* SUPPLIED TEXT *
BEGIN

3.1.2 Evaluation of Fitness

When it comes to cost-optimization, the fittest candidate of pavement is the one who has a lower current value of overall maintenance costs. Models for pavement performance prediction and maintenance cost are required inputs in the evaluation of candidate solutions. The parent pool is subjected to two processes to develop a new pool of solutions, referred to as the offspring pool. The objective functions and constraints that determine the fitness value of each road is shown below.

4 Objective function

4.1 Minimization of Maintenance Cost

Treatment of defective pavement segments of road network requires different maintenance costs. The pavement maintenance cost is dependent on the type of selected maintenance technique and area of degraded pavement sections. For an optimized maintenance plan, total maintenance budget requirement should be minimized. Function to minimize the total maintenance cost requirements is shown in Eq. 1 below.

$$ {\text{Maintenance cost }} = \, \left( {i = 1 \, to \, n} \right) \, \sum Ai*\% Pi*Cik $$
(1)

Here,

n = total no of roads in network.

k = 0,1,2,3,4. (i.e., selected maintenance option).

0: no maintenance.

1: routine maintenance.

2: preventive maintenance.

3: Overlay/resurfacing,

4: major rehabilitation/reconstruction.

Ai = total area of each section in square meters.

%Pi = percentage of defective area.

Cik = cost of maintenance of section i using repair option k.

END

* COMPLETE THE FOLLOWING *
**1)** In the pavement maintenance excerpt, what does the maintenance option k = 3 denote?
**2)** From the pavement maintenance excerpt, reproduce verbatim the passage that begins at the words "Treatment of defective" and stops after the words "roads in network.".
**3)** State whether each statement agrees with the pavement maintenance excerpt, answering yes or no and quoting the deciding words: (a) The pavement maintenance cost depends on the selected maintenance technique and the area of degraded sections. (b) The fittest candidate is the one with the highest current value of overall maintenance costs. (c) The parent pool undergoes three processes to produce the offspring pool.
The material that follows the pavement maintenance excerpt was drawn from a separate source.

* RECORD SET *
BEGIN

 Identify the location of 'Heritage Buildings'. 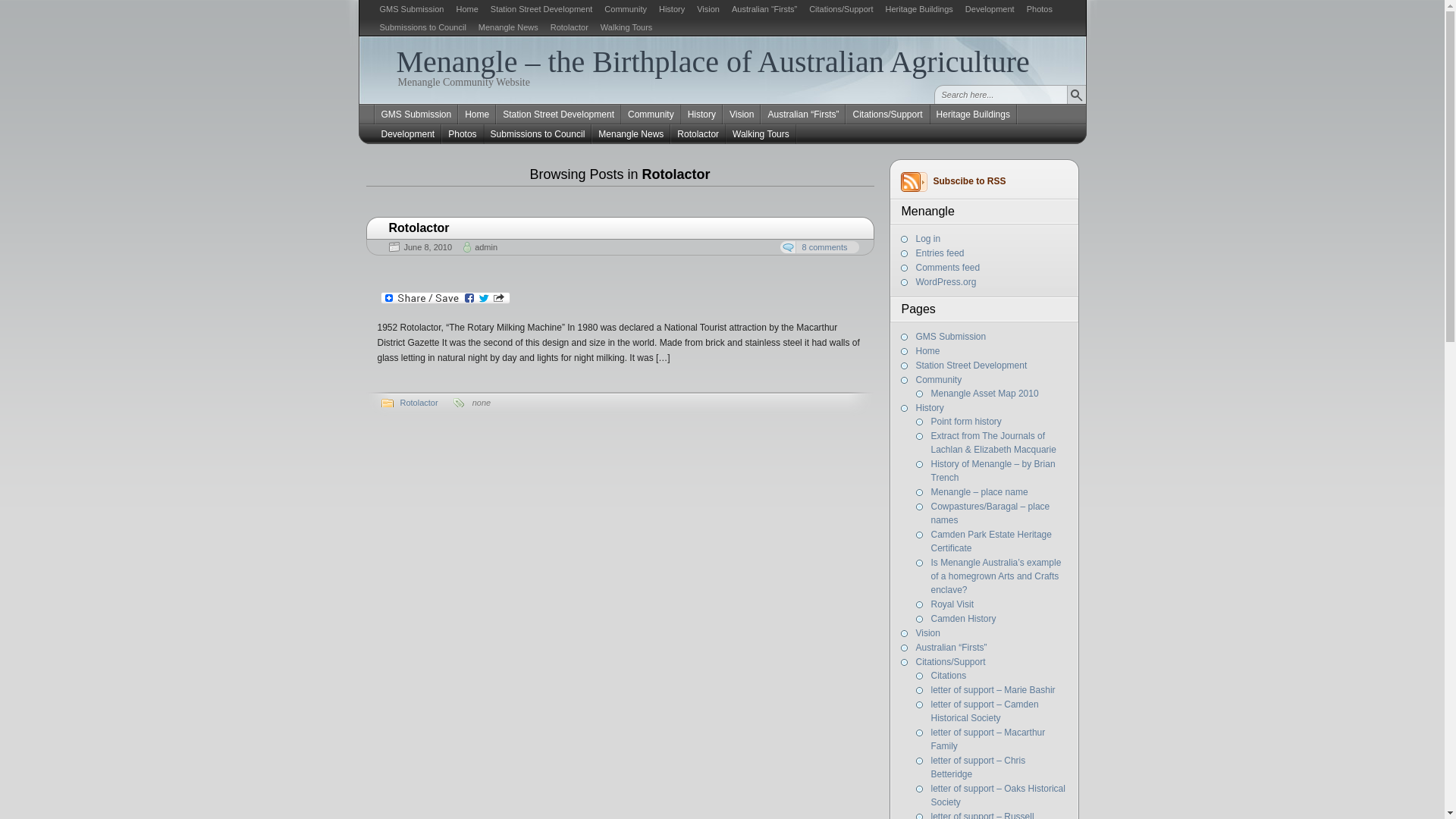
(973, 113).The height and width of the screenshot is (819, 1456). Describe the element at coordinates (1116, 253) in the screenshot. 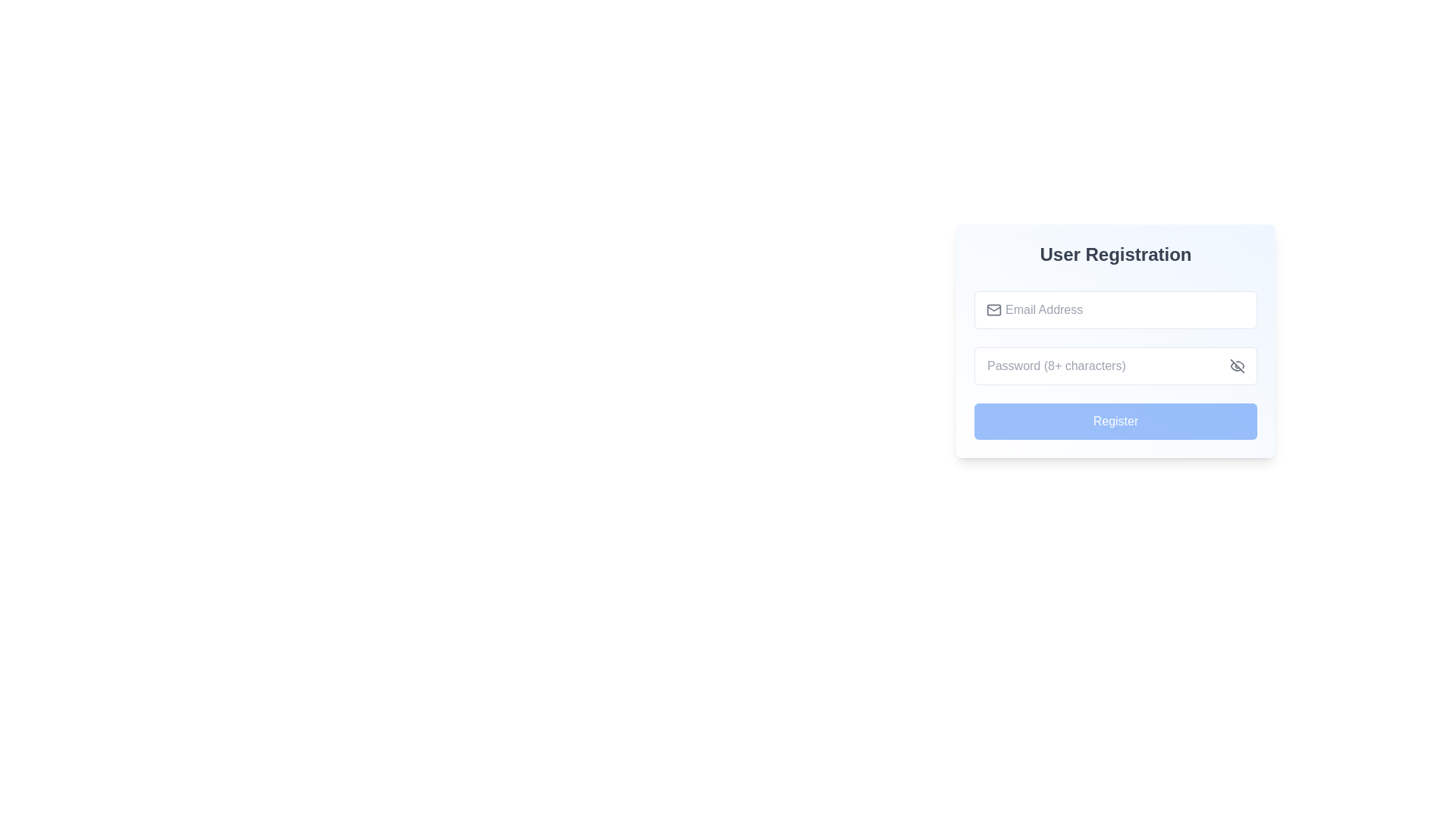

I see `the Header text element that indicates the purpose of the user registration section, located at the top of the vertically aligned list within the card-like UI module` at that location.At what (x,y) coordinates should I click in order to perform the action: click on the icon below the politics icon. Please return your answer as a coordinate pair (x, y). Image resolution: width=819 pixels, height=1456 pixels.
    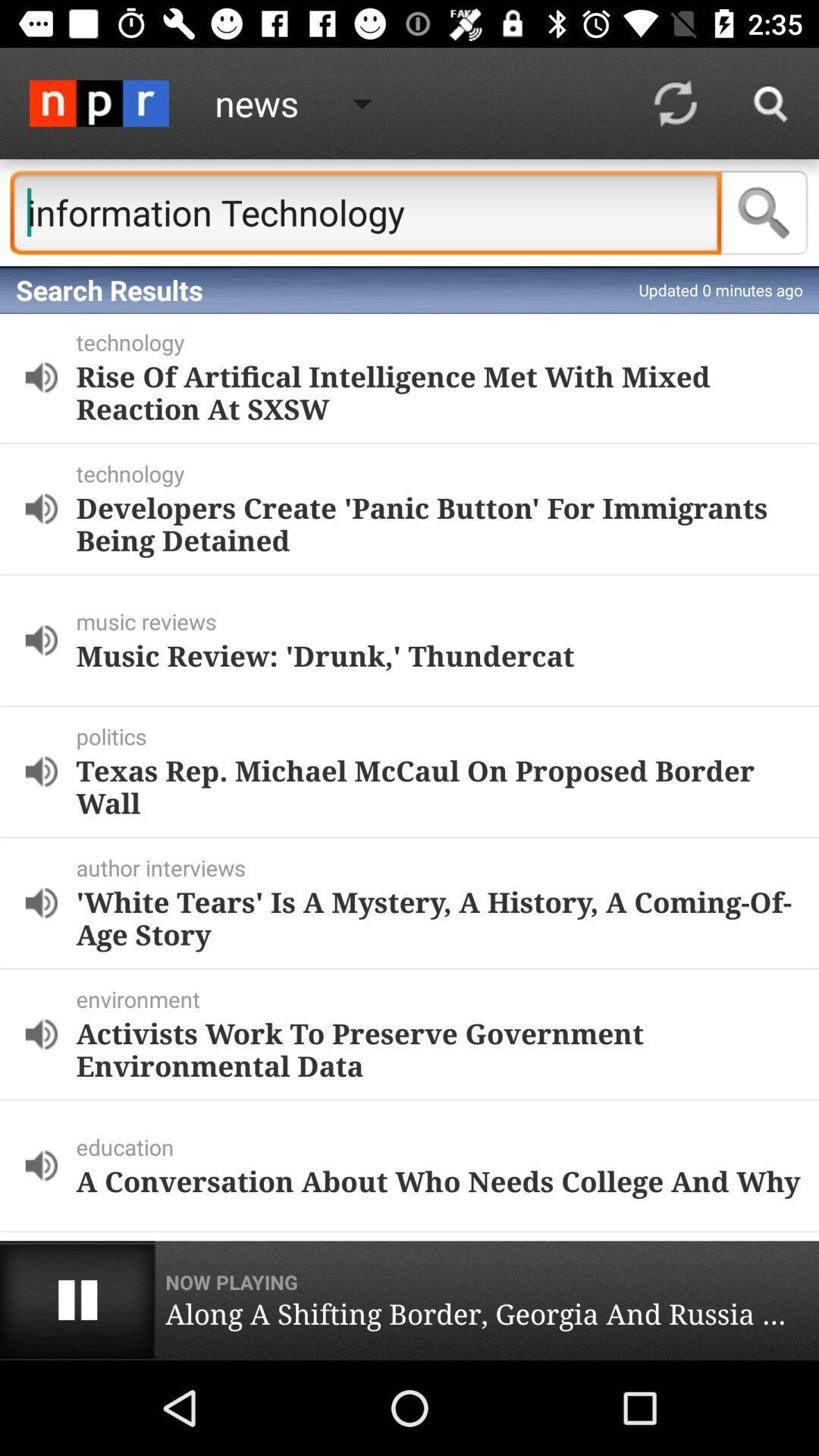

END

* ANSWERS TO THE EXERCISE *
**1)** Overlay/resurfacing.

**2)**
Treatment of defective pavement segments of road network requires different maintenance costs. The pavement maintenance cost is dependent on the type of selected maintenance technique and area of degraded pavement sections. For an optimized maintenance plan, total maintenance budget requirement should be minimized. Function to minimize the total maintenance cost requirements is shown in Eq. 1 below.

$$ {\text{Maintenance cost }} = \, \left( {i = 1 \, to \, n} \right) \, \sum Ai*\% Pi*Cik $$
(1)

Here,

n = total no of roads in network.

**3)**
(a) Yes: "The pavement maintenance cost is dependent on the type of selected maintenance technique and area of degraded pavement sections."
(b) No: "the fittest candidate of pavement is the one who has a lower current value of overall maintenance costs."
(c) No: "The parent pool is subjected to two processes to develop a new pool of solutions, referred to as the offspring pool."